Abstract

Title: Analysis of Blood Pressure Readings Among the Unsheltered Population of Miami-Dade County Background: Hypertension (HTN) can lead to adverse cardiovascular sequelae without appropriate management. People experiencing homelessness (PEH) are at increased risk of acute and chronic diseases, yet have poor access to HTN monitoring. Little is known about prevalence of HTN among unsheltered PEH. Our objective is to assess baseline HTN characteristics in the unsheltered PEH population of Miami-Dade County. Methods: Blood Pressure (BP) measurements were obtained by in-person clinic “street runs” where medical providers meet with unsheltered PEH in non-clinical environments such as overpasses and encampments. Vitals were recorded in RedCap electronic medical record system. Centers for Disease Control National Health and Nutrition Examination Survey (NHANES) 2017 – 2020 pre-pandemic data set represented the general population. Descriptive statistics and independent sample t-test comparisons were performed using SPSS v26. Results: BP was reported in 145 interactions – participant mean age 56.2 years (SD 10.5), 79.8% Male.
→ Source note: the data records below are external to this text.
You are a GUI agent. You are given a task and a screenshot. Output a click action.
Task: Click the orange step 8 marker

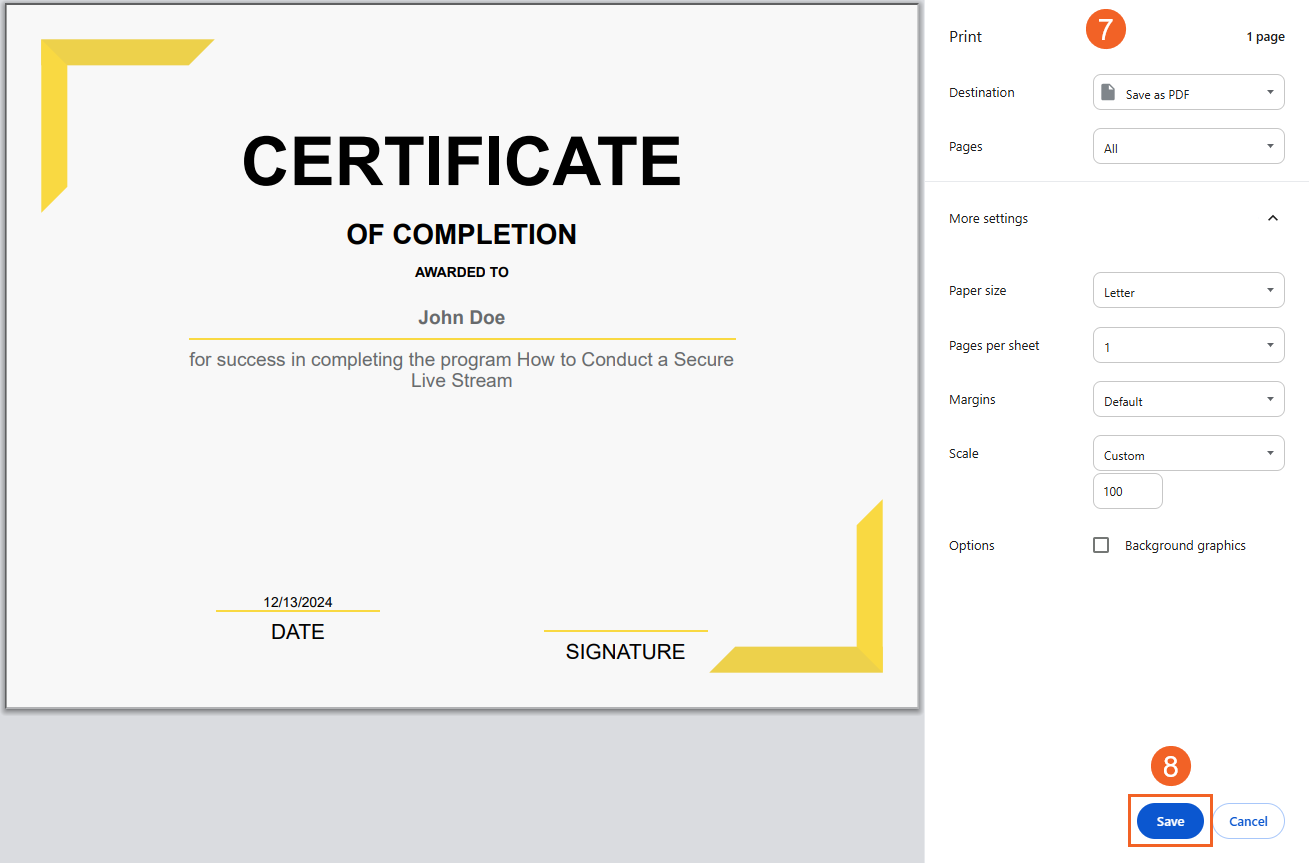pyautogui.click(x=1171, y=767)
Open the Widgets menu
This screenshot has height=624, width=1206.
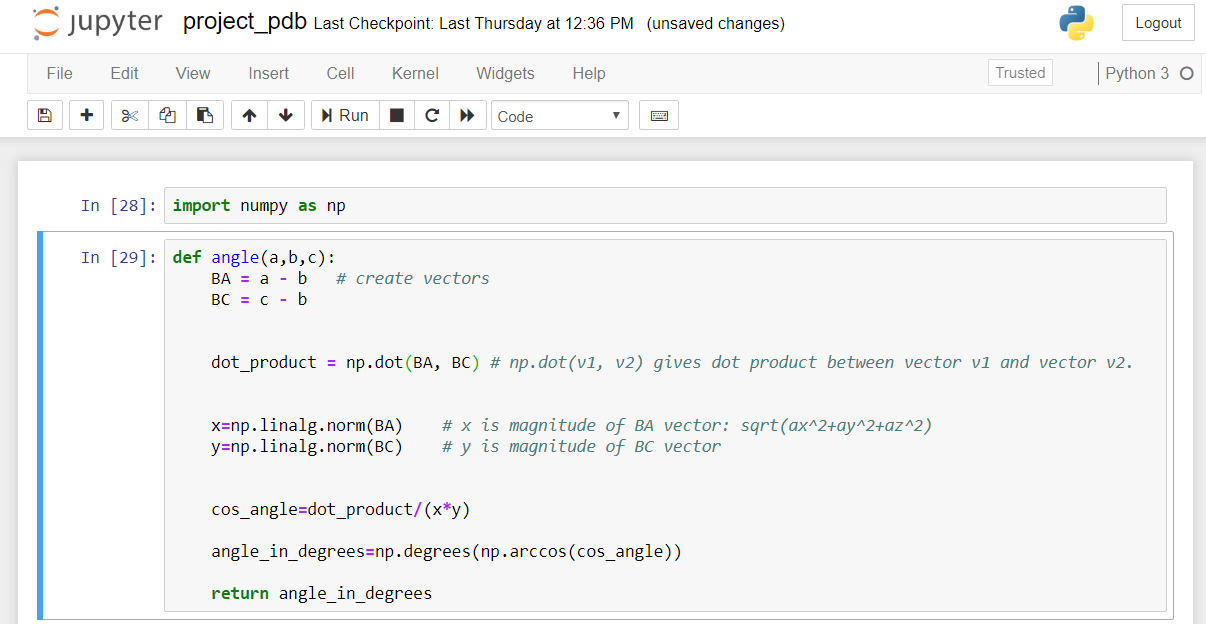tap(505, 73)
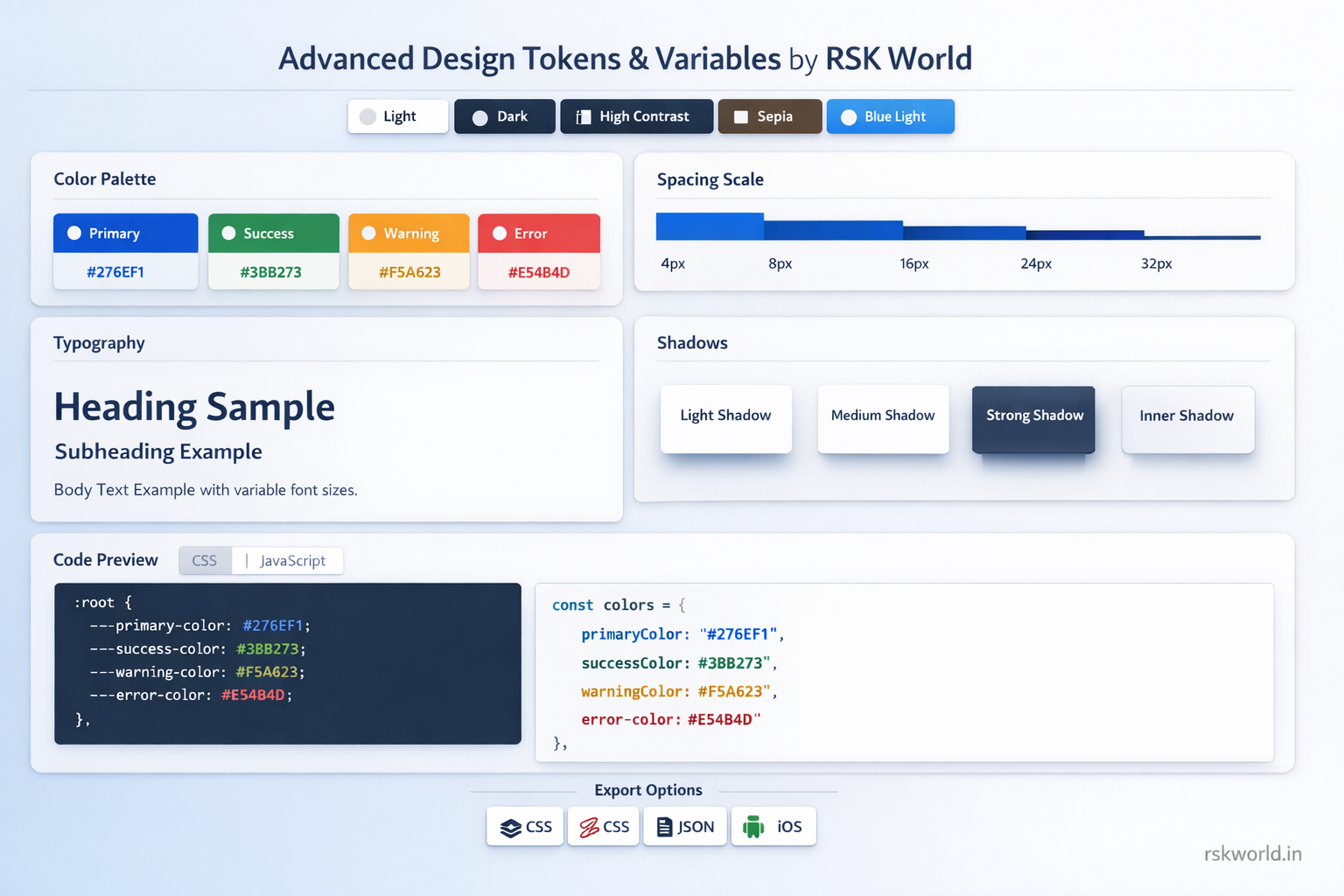Image resolution: width=1344 pixels, height=896 pixels.
Task: Click the Sass-style CSS export icon
Action: point(590,826)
The total average systolic BP (SBP) 140.14 (SD 22.28), diastolic BP (DBP) 87.99 (SD 12.74). Average visit 1 (N = 94) SBP 141.10 (SD 22.82), DBP 88.46 (SD 13.24). Average visit 2 (N= 22) SBP 145.45 (SD 21.69), DBP 89.82 (SD 12.45). No significant difference was found between visits 1 and 2. Elevated BP at two visits established formal HTN diagnosis, as defined by American College of Cardiology criteria. NHANES average SBP 119.81 (SD 19.38), DBP 71.61 (SD 12.02). NHANES data compared to average Visit 1 BP showed PEH to have significantly higher SBP (p<0.0001), DBP (p<0.0001). Age and gender stratification furthered internal validation. The average BP measurements of unsheltered PEH at clinic was in American Heart Association’s HTN Stage 2 category. Conclusion: BP of the PEH surveyed were higher than in the general population and within pathological staging criteria for HTN. Steady results from multiple visits suggest compounding factors beyond access to care: polysubstance use disorder, smoking, poor and unbalanced nutrition, chronic stress of being unsheltered. Future studies comparing unsheltered vs sheltered PEH could elucidate more information on risks and management of this deadly and preventable disease.